*What is being asked*
Only one stretch of the listing below is wanted. Give it again exactly, from the line with "Task: Click the red down arrow for 24.12.21" through the line with "The image size is (952, 1270).".

......

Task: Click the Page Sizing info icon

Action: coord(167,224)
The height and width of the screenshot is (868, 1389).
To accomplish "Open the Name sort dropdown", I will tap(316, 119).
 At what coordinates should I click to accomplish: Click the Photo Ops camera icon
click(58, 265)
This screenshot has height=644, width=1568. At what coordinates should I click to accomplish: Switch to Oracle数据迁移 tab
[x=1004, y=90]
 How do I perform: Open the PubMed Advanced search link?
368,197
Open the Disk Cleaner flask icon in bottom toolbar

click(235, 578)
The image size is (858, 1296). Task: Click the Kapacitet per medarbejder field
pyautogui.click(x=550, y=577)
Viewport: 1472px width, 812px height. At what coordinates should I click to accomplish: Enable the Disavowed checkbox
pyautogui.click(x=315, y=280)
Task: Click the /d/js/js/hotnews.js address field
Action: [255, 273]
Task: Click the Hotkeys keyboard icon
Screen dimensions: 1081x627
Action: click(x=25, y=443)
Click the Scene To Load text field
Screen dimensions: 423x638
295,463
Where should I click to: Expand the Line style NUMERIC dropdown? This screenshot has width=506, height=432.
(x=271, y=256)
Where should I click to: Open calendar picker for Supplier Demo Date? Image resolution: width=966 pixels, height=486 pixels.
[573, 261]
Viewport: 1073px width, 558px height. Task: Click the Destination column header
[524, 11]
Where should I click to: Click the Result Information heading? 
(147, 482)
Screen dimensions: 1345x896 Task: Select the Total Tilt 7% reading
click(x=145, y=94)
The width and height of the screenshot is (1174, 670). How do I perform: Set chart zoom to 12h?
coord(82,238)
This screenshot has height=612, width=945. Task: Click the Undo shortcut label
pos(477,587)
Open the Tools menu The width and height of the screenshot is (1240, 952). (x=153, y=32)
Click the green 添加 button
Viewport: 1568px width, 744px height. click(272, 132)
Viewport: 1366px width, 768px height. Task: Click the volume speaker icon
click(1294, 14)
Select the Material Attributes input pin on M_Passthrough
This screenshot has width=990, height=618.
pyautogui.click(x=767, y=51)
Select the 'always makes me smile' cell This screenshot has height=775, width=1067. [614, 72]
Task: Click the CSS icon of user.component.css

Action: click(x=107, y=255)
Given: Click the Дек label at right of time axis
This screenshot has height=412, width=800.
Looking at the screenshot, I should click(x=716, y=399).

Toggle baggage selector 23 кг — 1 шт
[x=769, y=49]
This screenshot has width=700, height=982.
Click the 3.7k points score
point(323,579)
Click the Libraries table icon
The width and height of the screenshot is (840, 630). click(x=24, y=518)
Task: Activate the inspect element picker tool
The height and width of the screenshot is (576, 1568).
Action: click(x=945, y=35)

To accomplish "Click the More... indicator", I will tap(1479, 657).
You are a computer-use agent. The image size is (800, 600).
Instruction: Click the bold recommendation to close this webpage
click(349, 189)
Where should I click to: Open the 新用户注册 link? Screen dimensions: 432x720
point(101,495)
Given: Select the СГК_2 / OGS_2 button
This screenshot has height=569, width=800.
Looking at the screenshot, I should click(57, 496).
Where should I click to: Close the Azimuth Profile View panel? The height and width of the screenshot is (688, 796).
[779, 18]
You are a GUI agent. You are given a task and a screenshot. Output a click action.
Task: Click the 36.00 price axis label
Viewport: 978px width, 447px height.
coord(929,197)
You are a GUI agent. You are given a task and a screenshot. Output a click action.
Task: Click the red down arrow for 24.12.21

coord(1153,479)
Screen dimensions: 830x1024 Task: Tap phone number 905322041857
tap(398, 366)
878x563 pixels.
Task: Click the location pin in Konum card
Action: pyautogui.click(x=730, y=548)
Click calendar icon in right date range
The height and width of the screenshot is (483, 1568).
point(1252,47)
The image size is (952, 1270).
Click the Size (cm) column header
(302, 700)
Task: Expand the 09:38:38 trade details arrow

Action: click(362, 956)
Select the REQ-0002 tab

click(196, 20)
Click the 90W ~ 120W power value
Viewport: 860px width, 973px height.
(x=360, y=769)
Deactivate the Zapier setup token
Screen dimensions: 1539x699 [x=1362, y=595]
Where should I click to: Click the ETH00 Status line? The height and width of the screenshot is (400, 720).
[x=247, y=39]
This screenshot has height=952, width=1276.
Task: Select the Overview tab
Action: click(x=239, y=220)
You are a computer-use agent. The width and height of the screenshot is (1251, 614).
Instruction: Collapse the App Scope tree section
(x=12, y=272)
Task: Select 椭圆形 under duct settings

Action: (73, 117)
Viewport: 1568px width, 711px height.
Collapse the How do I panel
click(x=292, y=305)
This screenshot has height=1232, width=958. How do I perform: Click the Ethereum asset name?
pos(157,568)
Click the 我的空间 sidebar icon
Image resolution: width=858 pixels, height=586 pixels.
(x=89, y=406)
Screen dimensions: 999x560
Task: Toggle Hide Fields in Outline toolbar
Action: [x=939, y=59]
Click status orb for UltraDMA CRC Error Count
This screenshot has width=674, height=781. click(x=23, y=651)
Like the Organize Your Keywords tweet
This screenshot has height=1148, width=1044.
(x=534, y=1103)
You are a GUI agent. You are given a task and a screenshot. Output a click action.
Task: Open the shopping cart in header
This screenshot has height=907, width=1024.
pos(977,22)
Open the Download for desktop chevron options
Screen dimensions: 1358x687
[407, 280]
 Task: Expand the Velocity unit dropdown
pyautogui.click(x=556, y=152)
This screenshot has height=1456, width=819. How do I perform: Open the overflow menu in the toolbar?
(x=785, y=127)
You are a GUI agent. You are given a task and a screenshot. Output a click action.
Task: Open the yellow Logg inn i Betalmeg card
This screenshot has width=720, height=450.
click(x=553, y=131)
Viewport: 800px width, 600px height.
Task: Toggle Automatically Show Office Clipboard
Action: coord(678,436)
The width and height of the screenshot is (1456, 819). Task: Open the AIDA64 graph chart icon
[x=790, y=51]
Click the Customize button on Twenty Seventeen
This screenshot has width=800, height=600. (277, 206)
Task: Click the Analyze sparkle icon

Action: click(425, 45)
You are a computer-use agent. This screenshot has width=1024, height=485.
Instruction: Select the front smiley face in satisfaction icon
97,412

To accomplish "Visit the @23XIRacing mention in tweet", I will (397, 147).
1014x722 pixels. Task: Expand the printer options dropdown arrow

......

*Reply to the task*
Task: Click the red down arrow for 24.12.21

coord(1153,479)
Screen dimensions: 830x1024 Task: Tap phone number 905322041857
tap(398, 366)
878x563 pixels.
Task: Click the location pin in Konum card
Action: pyautogui.click(x=730, y=548)
Click calendar icon in right date range
The height and width of the screenshot is (483, 1568).
point(1252,47)
The image size is (952, 1270).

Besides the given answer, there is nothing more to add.